Hacker News new | past | comments | ask | show | jobs | submit login
Time protection: the missing OS abstraction (acolyer.org)
168 points by walterbell on Apr 15, 2019 | hide | past | web | favorite | 51 comments

This post lifts out the key parts of the paper [1] and is a good summary. I think the paper is an accessible read as well.

Not too much discussion two weeks ago when the paper was posted on HN [2], so I will raise a point I've made before [3][4][5] and is consistent with the recommendations of the paper (and another post in this thread [6]): this is an opportunity to improve the terminology, mental models, and formalisms of observable state, and its implications for information hiding, privilege separation, and computer system design.

This conversation needs not only to occur among (e.g.) computer chip designers and cryptography experts, but also among higher-stack users of that technology, so that the information leakage aspects and trade-offs can be analyzed together with other performance indicators of the system.

It seems as if the haphazard, ad hoc way that chipmakers and system architects dealt with this issue have contributed to an environment where Spectre could occur: and such timing attacks were never a secret, but resistance to them in various levels of mainstream computing appears to have been fitted in a patchwork of hasty fixes and well-meaning but informal caution. The conversation around this topic could use an upgrade, and the paper's authors agree.

[1] https://ts.data61.csiro.au/publications/csiroabstracts/Ge_YC... [2] https://news.ycombinator.com/item?id=19547293 [3] https://news.ycombinator.com/item?id=17308014 [4] https://news.ycombinator.com/item?id=16165942 [5] https://news.ycombinator.com/item?id=19644997 [6] https://news.ycombinator.com/item?id=19670296

You might even say there's room for a startup to reinvent computers (and operating systems) from the ground up.

===

- COMPLETE THE FOLLOWING
[a] Answer these about the Hacker News thread:
(i) Who submitted the post, and how many points does it show?
(ii) According to the first comment, how long ago was the paper posted on HN?
(iii) What does the last comment say there might be room for?
[b] From the Hacker News thread, write out the passage that begins at the words "It seems as" and ends after the words "the ground up.".

- PROVIDED DATA
===

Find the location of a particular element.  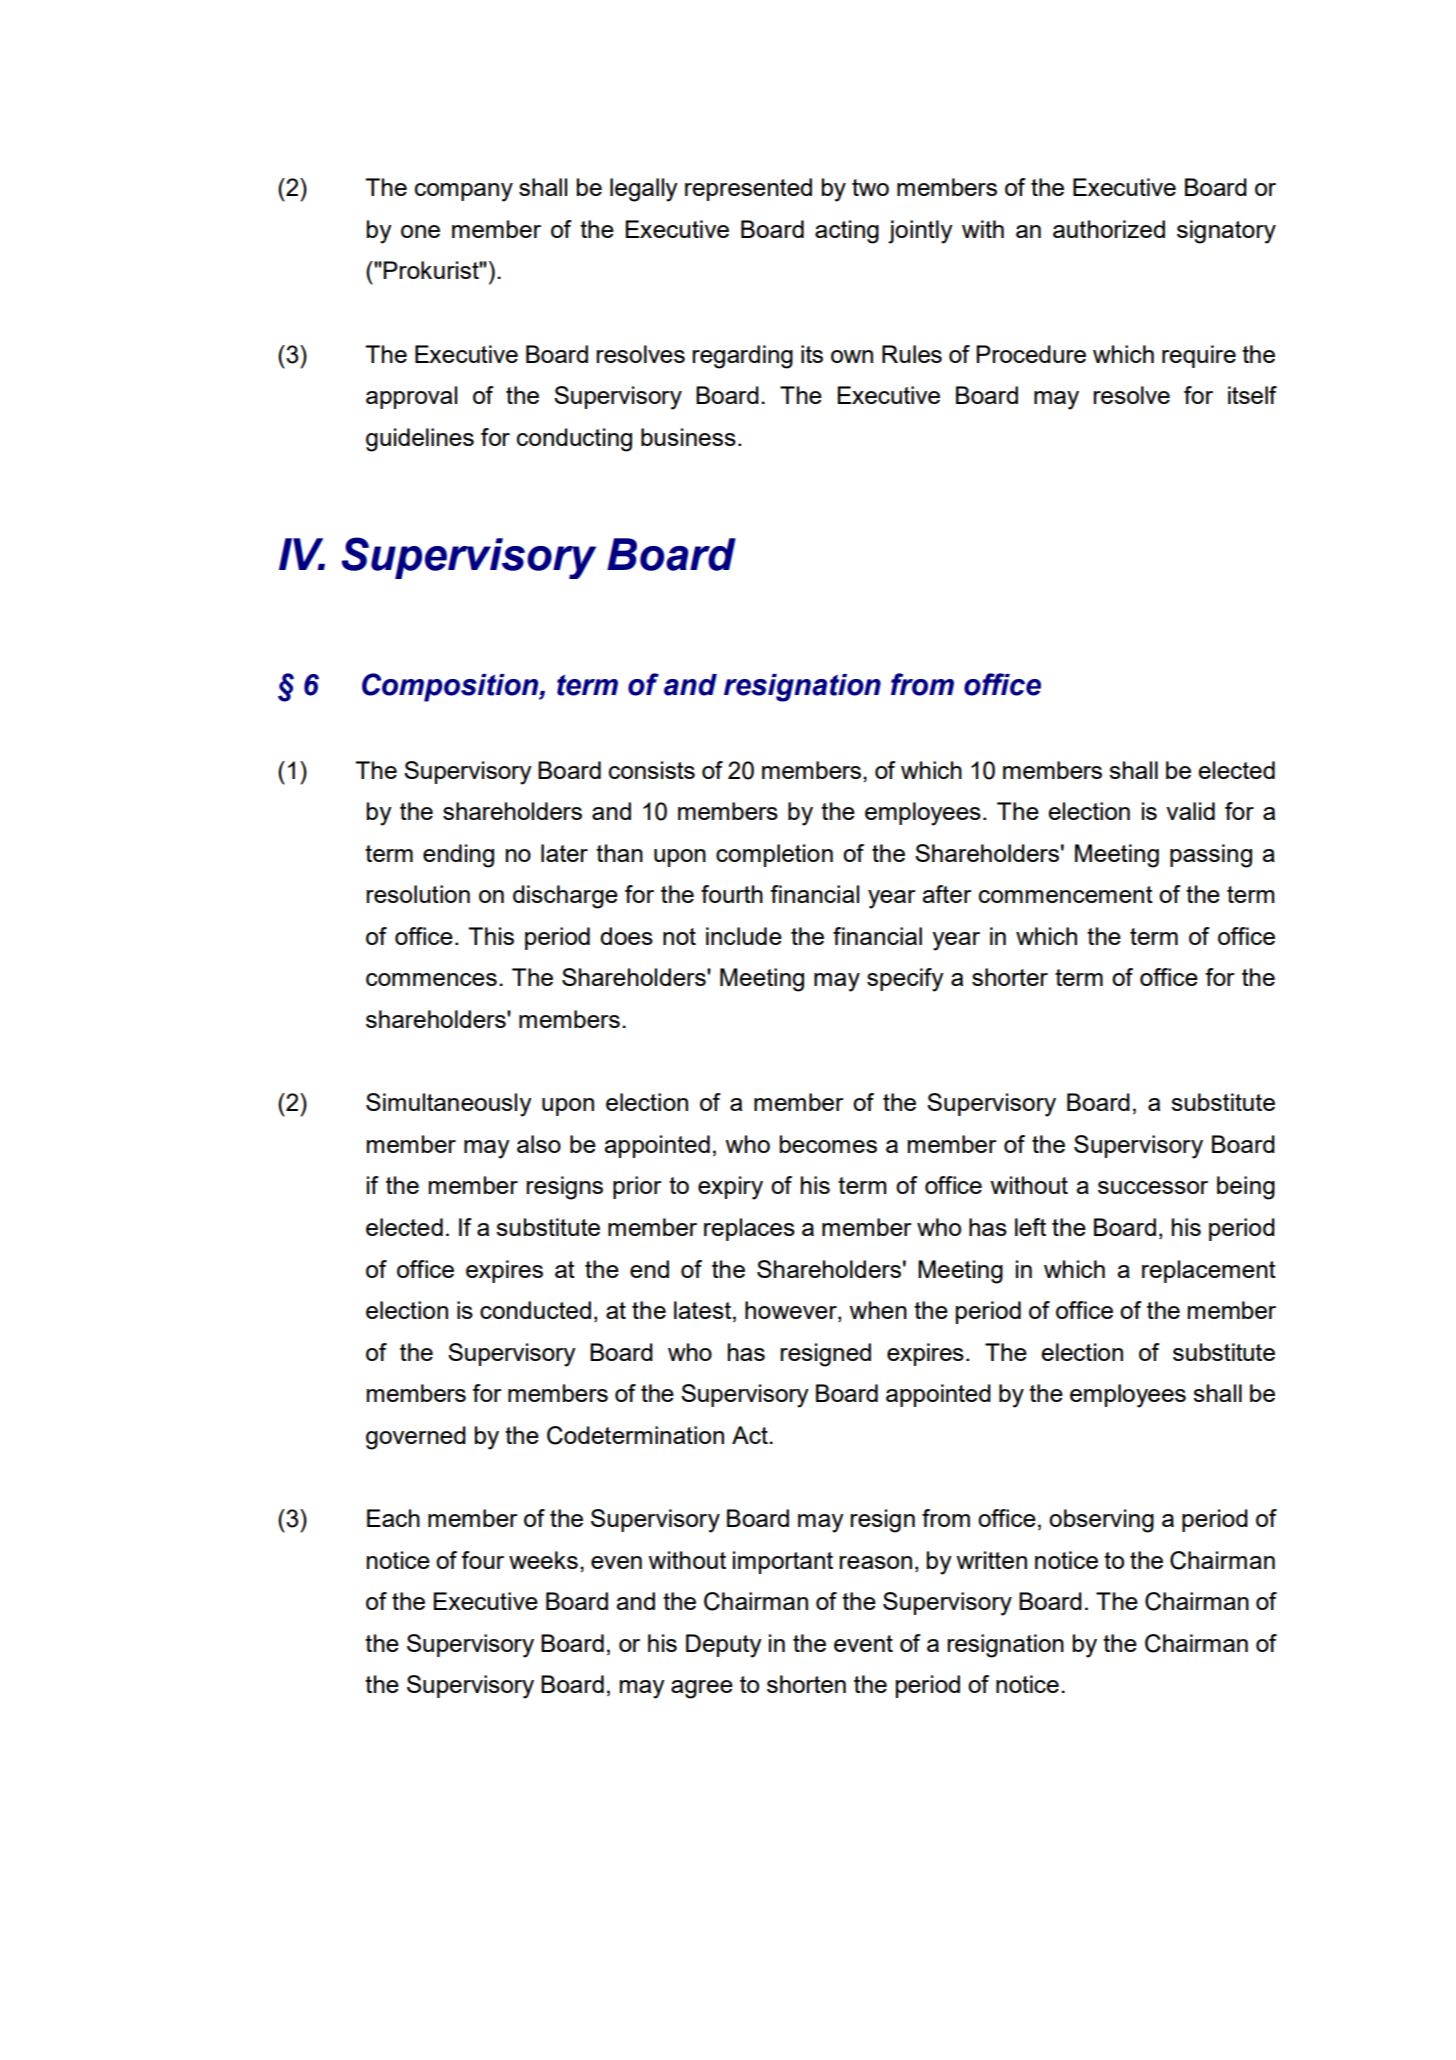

===

- SOLUTION LIST
[a]
(i) walterbell; 168 points.
(ii) Two weeks ago.
(iii) A startup to reinvent computers (and operating systems) from the ground up.

[b]
It seems as if the haphazard, ad hoc way that chipmakers and system architects dealt with this issue have contributed to an environment where Spectre could occur: and such timing attacks were never a secret, but resistance to them in various levels of mainstream computing appears to have been fitted in a patchwork of hasty fixes and well-meaning but informal caution. The conversation around this topic could use an upgrade, and the paper's authors agree.

[1] https://ts.data61.csiro.au/publications/csiroabstracts/Ge_YC... [2] https://news.ycombinator.com/item?id=19547293 [3] https://news.ycombinator.com/item?id=17308014 [4] https://news.ycombinator.com/item?id=16165942 [5] https://news.ycombinator.com/item?id=19644997 [6] https://news.ycombinator.com/item?id=19670296

You might even say there's room for a startup to reinvent computers (and operating systems) from the ground up.